Raw records:
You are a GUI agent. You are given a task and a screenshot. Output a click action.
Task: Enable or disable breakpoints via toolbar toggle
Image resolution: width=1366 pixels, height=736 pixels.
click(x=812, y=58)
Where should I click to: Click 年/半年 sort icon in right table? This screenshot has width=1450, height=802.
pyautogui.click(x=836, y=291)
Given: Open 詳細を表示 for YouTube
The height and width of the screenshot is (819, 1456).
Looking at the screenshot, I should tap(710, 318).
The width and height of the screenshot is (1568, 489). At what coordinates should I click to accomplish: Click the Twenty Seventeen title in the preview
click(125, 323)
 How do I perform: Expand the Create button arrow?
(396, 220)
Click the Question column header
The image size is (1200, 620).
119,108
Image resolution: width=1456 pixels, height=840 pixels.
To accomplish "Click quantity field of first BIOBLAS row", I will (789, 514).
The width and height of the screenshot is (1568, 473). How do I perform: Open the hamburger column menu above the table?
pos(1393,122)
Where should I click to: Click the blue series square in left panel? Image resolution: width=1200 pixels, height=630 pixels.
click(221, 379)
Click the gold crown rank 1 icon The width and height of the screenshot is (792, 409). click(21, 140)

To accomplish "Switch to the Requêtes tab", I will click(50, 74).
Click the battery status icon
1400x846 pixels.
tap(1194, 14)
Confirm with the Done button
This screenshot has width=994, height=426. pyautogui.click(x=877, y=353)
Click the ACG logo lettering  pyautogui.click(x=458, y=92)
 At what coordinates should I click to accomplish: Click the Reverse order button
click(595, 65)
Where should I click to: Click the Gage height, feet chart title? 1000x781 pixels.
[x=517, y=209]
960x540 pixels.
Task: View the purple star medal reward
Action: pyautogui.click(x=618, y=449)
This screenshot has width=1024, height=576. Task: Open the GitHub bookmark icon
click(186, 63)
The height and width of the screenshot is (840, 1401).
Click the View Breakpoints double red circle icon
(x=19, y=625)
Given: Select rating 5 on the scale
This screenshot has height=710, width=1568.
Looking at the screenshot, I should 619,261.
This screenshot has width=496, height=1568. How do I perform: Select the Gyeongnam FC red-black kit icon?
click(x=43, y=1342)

Problem requirements: Rewrite the part of the items that opens with the line containing "Confirm with the Done button" and runs through the end of the items, changing "Reverse order button" to "Sort order button" and leaving everything else as it is.

Exercise answer:
Confirm with the Done button
This screenshot has width=994, height=426. pyautogui.click(x=877, y=353)
Click the ACG logo lettering  pyautogui.click(x=458, y=92)
 At what coordinates should I click to accomplish: Click the Sort order button
click(595, 65)
Where should I click to: Click the Gage height, feet chart title? 1000x781 pixels.
[x=517, y=209]
960x540 pixels.
Task: View the purple star medal reward
Action: pyautogui.click(x=618, y=449)
This screenshot has width=1024, height=576. Task: Open the GitHub bookmark icon
click(186, 63)
The height and width of the screenshot is (840, 1401).
Click the View Breakpoints double red circle icon
(x=19, y=625)
Given: Select rating 5 on the scale
This screenshot has height=710, width=1568.
Looking at the screenshot, I should 619,261.
This screenshot has width=496, height=1568. How do I perform: Select the Gyeongnam FC red-black kit icon?
click(x=43, y=1342)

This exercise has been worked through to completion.